**Working data**
----

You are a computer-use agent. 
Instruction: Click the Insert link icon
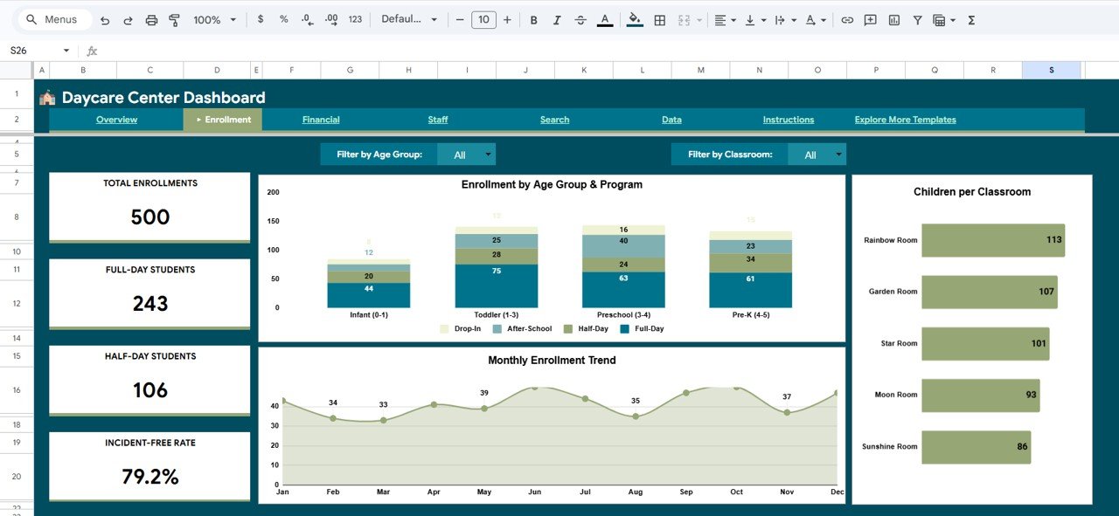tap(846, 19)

----

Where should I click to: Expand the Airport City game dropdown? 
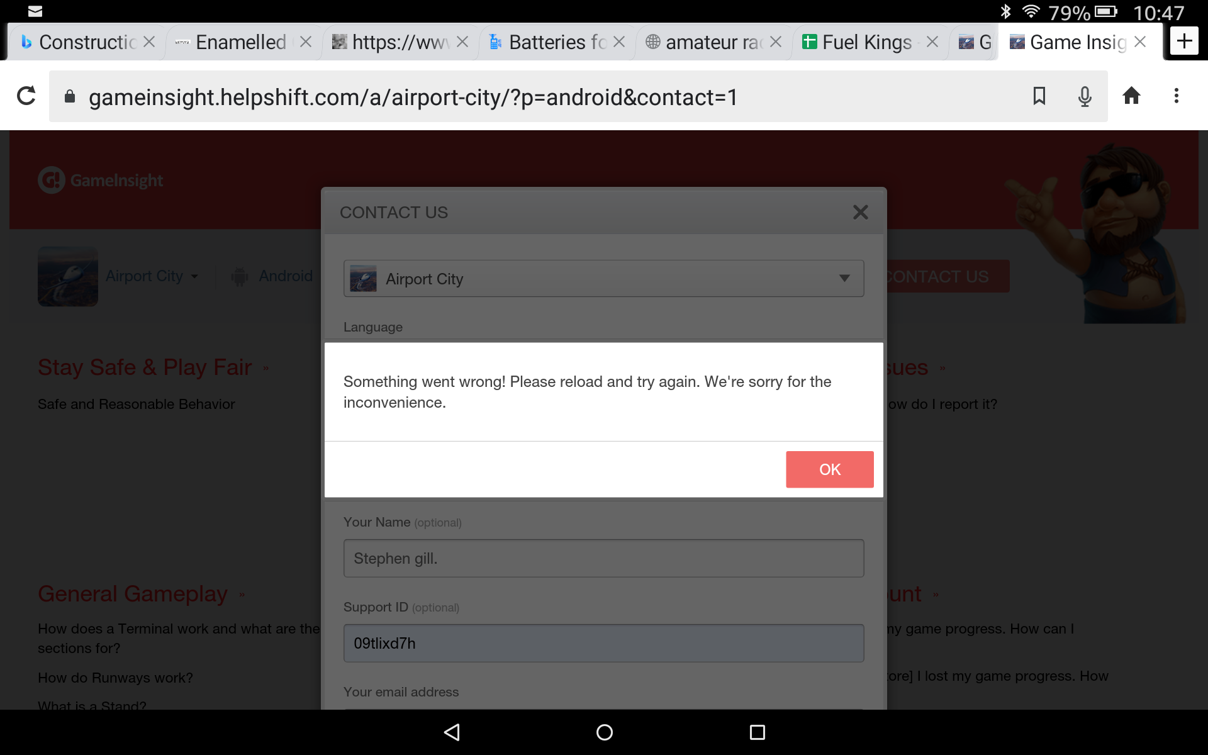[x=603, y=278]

----

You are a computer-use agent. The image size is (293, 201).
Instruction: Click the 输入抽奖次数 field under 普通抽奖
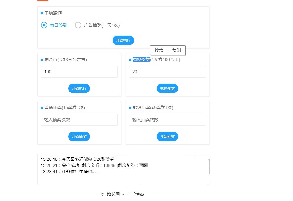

----

In the material, find each line with the word "agent" and list it.

You are a computer-use agent. 
You are a computer-use agent. The image size is (293, 201).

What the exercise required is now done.